▶ **Exercise description**
Your answer should be the full set of records, printed exactly as they stand.
====================
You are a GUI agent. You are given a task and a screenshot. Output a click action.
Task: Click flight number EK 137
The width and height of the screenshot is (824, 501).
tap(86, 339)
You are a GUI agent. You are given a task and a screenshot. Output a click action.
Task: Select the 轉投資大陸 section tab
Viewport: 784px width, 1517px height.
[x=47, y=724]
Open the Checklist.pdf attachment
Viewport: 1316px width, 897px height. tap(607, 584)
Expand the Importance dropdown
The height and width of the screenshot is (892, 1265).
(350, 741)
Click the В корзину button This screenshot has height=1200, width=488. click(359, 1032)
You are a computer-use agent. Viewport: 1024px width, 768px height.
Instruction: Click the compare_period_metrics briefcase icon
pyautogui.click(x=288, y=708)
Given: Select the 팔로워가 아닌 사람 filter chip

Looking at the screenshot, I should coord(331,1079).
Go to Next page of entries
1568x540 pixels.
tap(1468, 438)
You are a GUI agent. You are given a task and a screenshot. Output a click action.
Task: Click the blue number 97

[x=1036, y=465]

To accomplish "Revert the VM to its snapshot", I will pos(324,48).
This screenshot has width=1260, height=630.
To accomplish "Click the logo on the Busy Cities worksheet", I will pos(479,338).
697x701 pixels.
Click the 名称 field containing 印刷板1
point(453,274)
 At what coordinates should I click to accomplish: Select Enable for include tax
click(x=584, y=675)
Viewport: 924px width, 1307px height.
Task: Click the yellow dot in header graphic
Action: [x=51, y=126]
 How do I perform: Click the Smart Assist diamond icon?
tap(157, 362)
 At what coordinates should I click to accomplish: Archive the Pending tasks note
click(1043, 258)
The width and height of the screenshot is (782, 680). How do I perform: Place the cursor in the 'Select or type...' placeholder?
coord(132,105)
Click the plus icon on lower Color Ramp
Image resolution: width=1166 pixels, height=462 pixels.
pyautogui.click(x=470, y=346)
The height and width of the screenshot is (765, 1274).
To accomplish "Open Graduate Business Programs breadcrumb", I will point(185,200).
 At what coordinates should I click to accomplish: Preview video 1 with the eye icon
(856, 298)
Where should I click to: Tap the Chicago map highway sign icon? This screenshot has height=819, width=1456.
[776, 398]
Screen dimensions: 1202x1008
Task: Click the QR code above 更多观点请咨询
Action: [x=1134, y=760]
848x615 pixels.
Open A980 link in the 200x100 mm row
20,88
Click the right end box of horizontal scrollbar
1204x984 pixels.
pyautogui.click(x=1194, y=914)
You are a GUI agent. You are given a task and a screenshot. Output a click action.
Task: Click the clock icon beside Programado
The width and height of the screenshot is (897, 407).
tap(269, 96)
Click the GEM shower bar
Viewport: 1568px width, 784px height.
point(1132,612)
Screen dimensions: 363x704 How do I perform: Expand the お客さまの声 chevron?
====================
▶ **Output of the exercise**
You are a GUI agent. You are given a task and a screenshot. Output a click action.
Task: Click flight number EK 137
The width and height of the screenshot is (824, 501).
tap(86, 339)
You are a GUI agent. You are given a task and a screenshot. Output a click action.
Task: Select the 轉投資大陸 section tab
Viewport: 784px width, 1517px height.
[x=47, y=724]
Open the Checklist.pdf attachment
Viewport: 1316px width, 897px height. tap(607, 584)
Expand the Importance dropdown
The height and width of the screenshot is (892, 1265).
(350, 741)
Click the В корзину button This screenshot has height=1200, width=488. click(359, 1032)
You are a computer-use agent. Viewport: 1024px width, 768px height.
Instruction: Click the compare_period_metrics briefcase icon
pyautogui.click(x=288, y=708)
Given: Select the 팔로워가 아닌 사람 filter chip

Looking at the screenshot, I should coord(331,1079).
Go to Next page of entries
1568x540 pixels.
tap(1468, 438)
You are a GUI agent. You are given a task and a screenshot. Output a click action.
Task: Click the blue number 97

[x=1036, y=465]

To accomplish "Revert the VM to its snapshot", I will pos(324,48).
This screenshot has width=1260, height=630.
To accomplish "Click the logo on the Busy Cities worksheet", I will pos(479,338).
697x701 pixels.
Click the 名称 field containing 印刷板1
point(453,274)
 At what coordinates should I click to accomplish: Select Enable for include tax
click(x=584, y=675)
Viewport: 924px width, 1307px height.
Task: Click the yellow dot in header graphic
Action: [x=51, y=126]
 How do I perform: Click the Smart Assist diamond icon?
tap(157, 362)
 At what coordinates should I click to accomplish: Archive the Pending tasks note
click(1043, 258)
The width and height of the screenshot is (782, 680). How do I perform: Place the cursor in the 'Select or type...' placeholder?
coord(132,105)
Click the plus icon on lower Color Ramp
Image resolution: width=1166 pixels, height=462 pixels.
pyautogui.click(x=470, y=346)
The height and width of the screenshot is (765, 1274).
To accomplish "Open Graduate Business Programs breadcrumb", I will point(185,200).
 At what coordinates should I click to accomplish: Preview video 1 with the eye icon
(856, 298)
Where should I click to: Tap the Chicago map highway sign icon? This screenshot has height=819, width=1456.
[776, 398]
Screen dimensions: 1202x1008
Task: Click the QR code above 更多观点请咨询
Action: [x=1134, y=760]
848x615 pixels.
Open A980 link in the 200x100 mm row
20,88
Click the right end box of horizontal scrollbar
1204x984 pixels.
pyautogui.click(x=1194, y=914)
You are a GUI agent. You are given a task and a screenshot. Output a click action.
Task: Click the clock icon beside Programado
The width and height of the screenshot is (897, 407).
tap(269, 96)
Click the GEM shower bar
Viewport: 1568px width, 784px height.
point(1132,612)
Screen dimensions: 363x704 How do I perform: Expand the お客さまの声 chevron?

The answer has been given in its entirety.